Il ferma les yeux, cherchant un point d’ancrage dans cette réalité qui semblait lui échapper. Il inspira profondément, tenta de rassembler ses pensées éparses.
Il sentit un frémissement derrière lui.
Ce n’était pas une présence. C’était un vide. Une faille qui l’absorbait tout entier.
Il essaya de fuir. Son corps refusa.
Une ombre passa à travers lui, lui traversant la colonne vertébrale. Il suffoqua, incapable de bouger, une brûlure invisible perforant ses tempes. Un murmure lointain s’infiltra dans son crâne.

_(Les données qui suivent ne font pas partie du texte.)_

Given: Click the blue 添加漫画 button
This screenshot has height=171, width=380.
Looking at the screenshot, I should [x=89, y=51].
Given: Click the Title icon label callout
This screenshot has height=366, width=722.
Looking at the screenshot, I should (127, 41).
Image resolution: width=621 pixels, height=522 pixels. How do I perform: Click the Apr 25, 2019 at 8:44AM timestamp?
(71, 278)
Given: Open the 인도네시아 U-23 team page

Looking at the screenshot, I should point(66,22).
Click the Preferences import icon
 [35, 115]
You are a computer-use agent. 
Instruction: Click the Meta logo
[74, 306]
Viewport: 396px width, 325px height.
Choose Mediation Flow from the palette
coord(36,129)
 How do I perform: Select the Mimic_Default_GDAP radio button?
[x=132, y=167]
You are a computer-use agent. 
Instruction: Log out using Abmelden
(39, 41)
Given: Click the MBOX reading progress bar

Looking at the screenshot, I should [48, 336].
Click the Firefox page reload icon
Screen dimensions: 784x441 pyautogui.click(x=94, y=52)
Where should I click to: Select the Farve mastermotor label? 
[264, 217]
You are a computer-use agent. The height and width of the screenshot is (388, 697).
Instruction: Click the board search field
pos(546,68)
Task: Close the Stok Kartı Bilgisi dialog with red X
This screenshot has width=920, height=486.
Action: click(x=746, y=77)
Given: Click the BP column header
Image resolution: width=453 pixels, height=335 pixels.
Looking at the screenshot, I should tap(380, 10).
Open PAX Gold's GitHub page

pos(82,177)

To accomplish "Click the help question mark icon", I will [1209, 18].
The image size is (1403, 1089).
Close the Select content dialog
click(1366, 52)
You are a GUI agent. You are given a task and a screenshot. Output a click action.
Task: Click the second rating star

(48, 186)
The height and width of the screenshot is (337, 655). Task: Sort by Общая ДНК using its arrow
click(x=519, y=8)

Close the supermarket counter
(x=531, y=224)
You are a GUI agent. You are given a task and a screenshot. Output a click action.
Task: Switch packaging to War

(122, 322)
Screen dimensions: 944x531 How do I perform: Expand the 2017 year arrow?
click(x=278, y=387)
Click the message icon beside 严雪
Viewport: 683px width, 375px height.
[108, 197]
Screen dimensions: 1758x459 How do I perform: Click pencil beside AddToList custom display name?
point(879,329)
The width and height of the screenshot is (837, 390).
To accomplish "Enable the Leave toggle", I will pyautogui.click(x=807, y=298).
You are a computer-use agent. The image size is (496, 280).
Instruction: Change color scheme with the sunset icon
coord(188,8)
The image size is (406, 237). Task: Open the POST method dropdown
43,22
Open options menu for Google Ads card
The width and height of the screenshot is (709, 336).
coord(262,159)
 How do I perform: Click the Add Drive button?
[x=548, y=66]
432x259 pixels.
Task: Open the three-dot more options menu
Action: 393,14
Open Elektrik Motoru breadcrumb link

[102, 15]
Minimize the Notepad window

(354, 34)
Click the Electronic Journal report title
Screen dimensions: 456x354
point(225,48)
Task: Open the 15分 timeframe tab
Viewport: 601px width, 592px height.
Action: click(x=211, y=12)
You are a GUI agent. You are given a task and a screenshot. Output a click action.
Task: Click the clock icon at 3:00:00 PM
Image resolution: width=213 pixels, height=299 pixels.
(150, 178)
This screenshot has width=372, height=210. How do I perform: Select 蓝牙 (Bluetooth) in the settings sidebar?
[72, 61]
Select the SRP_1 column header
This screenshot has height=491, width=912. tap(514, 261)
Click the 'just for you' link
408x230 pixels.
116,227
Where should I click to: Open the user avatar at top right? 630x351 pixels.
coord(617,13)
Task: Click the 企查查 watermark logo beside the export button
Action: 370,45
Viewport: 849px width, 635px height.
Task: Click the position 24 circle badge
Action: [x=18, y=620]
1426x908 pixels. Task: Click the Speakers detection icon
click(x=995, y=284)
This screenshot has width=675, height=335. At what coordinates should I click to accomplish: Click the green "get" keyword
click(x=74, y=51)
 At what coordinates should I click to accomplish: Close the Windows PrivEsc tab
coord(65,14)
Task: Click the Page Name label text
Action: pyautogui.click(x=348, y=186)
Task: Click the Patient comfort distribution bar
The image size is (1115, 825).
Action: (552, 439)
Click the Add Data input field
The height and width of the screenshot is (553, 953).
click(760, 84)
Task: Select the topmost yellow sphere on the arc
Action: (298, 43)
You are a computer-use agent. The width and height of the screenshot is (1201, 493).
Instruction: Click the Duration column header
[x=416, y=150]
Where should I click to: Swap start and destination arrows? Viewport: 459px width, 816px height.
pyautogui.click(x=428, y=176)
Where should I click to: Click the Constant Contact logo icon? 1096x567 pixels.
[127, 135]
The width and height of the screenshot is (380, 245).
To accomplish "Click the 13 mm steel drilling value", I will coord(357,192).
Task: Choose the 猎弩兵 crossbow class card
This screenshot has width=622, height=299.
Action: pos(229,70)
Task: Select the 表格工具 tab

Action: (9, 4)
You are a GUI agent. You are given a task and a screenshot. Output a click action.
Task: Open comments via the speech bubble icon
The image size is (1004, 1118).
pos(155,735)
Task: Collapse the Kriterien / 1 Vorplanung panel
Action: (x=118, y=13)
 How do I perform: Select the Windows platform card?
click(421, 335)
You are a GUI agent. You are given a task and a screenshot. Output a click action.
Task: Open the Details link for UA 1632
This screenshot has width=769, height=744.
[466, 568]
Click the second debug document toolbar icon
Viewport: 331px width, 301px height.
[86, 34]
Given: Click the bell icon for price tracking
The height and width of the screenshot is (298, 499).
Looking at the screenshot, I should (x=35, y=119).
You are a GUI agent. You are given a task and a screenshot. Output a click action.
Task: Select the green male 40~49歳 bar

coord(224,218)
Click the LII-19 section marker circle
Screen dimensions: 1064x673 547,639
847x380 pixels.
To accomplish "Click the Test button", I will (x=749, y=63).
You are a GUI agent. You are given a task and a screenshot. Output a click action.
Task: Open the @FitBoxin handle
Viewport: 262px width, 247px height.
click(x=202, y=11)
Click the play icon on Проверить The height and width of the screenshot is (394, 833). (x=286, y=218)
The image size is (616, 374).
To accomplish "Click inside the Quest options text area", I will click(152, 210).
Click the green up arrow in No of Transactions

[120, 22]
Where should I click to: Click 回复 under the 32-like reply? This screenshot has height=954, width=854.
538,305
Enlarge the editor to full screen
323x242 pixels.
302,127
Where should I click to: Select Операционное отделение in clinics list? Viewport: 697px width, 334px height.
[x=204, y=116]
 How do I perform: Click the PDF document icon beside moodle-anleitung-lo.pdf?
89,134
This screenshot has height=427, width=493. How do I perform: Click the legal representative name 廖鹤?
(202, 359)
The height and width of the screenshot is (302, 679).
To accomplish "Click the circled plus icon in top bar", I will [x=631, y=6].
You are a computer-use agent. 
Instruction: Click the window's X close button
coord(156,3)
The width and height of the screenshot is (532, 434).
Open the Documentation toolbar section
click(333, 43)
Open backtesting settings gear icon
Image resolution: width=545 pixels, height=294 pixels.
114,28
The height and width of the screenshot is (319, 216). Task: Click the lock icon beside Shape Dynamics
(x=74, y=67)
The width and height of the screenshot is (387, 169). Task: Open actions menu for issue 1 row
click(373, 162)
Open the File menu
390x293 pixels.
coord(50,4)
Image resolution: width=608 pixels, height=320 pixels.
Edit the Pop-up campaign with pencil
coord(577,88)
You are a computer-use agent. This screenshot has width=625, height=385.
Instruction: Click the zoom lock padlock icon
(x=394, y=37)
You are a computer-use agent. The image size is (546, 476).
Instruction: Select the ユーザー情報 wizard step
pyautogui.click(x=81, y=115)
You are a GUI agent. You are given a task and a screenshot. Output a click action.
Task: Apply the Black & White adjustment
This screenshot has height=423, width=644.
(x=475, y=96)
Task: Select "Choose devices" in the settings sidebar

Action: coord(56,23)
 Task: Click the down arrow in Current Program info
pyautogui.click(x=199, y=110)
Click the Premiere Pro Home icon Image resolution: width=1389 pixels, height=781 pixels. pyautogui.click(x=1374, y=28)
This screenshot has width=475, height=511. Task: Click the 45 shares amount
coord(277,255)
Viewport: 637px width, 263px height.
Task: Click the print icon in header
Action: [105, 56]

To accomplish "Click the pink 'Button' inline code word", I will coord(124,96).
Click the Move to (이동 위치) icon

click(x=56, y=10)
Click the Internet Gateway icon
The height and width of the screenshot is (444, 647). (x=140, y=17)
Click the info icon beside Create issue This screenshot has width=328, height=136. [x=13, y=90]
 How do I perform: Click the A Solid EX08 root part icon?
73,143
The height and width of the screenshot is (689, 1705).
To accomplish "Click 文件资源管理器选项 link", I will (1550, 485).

Il n’était plus seul dans son propre corps.
Une pression.
Un poids.
Un souffle, juste là, contre sa nuque.
Il voulut crier. Sa gorge était muette.
Un flash lui transperça le crâne. Une douleur fulgurante. Écrasante.
Le silence. Une bulle oppressante. Une chape de plomb sur sa conscience.
Étienne flottait dans le vide, l’esprit engourdi, fragmenté.
Plus de voix.
Plus rien.
Le noir.
Son corps se contracta brutalement.
Une onde implosa dans son crâne. Un fracas muet. Il était aspiré hors de lui-même.
Quelque chose lui arrachait l’âme.
Il suffoqua.
Flash.
Un bruit mécanique. Un bip, lointain.
Flash.
L’odeur du cuir.
Flash.
Un volant sous ses doigts.
Il ouvrit les yeux.
La route défilait sous ses pneus.
Il était en train de rouler.
Sa respiration s’emballa, saccadée, incontrôlable. Ses doigts tremblaient sur le cuir du volant.
Non. Impossible.
Il était debout. Il y a une seconde.
Dans cet appartement. Face à une scène qu’il essayait encore de comprendre.
Comment… ?
Ses mains sur le volant lui semblaient étrangères, dirigées par une volonté qui n’était pas la sienne.
Un haut-le-cœur le prit.
Il lâcha le volant un instant, son corps reculant violemment contre le dossier du siège.
La voiture dériva légèrement.
Un crissement.
Il agrippa le volant de justesse et le ramena droit, ses mains moites glissant sur le cuir.
— Putain…
Ses mains ne lui répondaient plus tout à fait. Elles avaient gardé une mémoire propre, une inertie qui ne lui appartenait pas.
Il inspira, profondément.
L’odeur du cuir, de la nuit froide. De la sueur. Trop réelle. Trop familière.
Mais pas la sienne.
Ses yeux affolés balayèrent l’habitacle. C’était bien sa voiture. Son vieux cabriolet. Son manteau froissé sur le siège passager.
Il scruta le pare-brise, tentant de reconnaître la rue. Mais tout était flou.
Un regard au rétroviseur.
Son propre reflet lui renvoya l’image d’un homme au bord de la rupture.
Pupilles dilatées. Peau livide.
Il eut une bouffée de chaleur. L’impression d’être hors de lui-même, de voir son propre corps conduire sans comprendre comment il était arrivé là.
Puis, son regard glissa sur le paysage nocturne.
Un panneau défila.
Rue Lambert.
Un goût de métal lui envahit la bouche.
Comme un souvenir trop ancien.
Il connaissait cette rue.
Il savait ce qui l’attendait là-bas.